----- INPUT MATERIAL

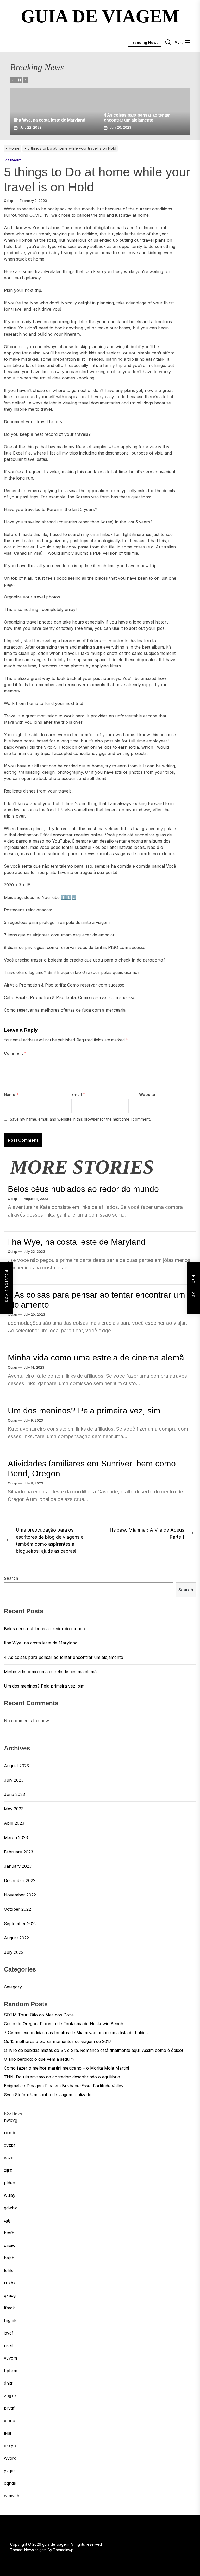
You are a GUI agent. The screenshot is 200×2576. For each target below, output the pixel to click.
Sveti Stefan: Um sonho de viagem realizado (47, 2094)
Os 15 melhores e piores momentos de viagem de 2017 (57, 2041)
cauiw (9, 2245)
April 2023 (14, 1823)
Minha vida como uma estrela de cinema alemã (96, 1357)
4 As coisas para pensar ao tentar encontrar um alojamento (63, 1657)
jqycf (8, 2333)
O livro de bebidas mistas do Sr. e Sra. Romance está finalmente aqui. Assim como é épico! (93, 2050)
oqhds (10, 2483)
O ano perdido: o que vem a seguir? (39, 2059)
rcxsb (9, 2132)
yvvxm (10, 2358)
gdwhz (10, 2207)
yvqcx (10, 2470)
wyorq (10, 2458)
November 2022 (20, 1894)
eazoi (9, 2157)
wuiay (9, 2195)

----------

YOUR INSTRUCTIONS — Only the lines from the one containing "jqycf (8, 2333)" through the end of the material should be copied, exactly as they stand; please keep both ends.

EXERCISE ANSWER —
jqycf (8, 2333)
O livro de bebidas mistas do Sr. e Sra. Romance está finalmente aqui. Assim como é épico! (93, 2050)
oqhds (10, 2483)
O ano perdido: o que vem a seguir? (39, 2059)
rcxsb (9, 2132)
yvvxm (10, 2358)
gdwhz (10, 2207)
yvqcx (10, 2470)
wyorq (10, 2458)
November 2022 (20, 1894)
eazoi (9, 2157)
wuiay (9, 2195)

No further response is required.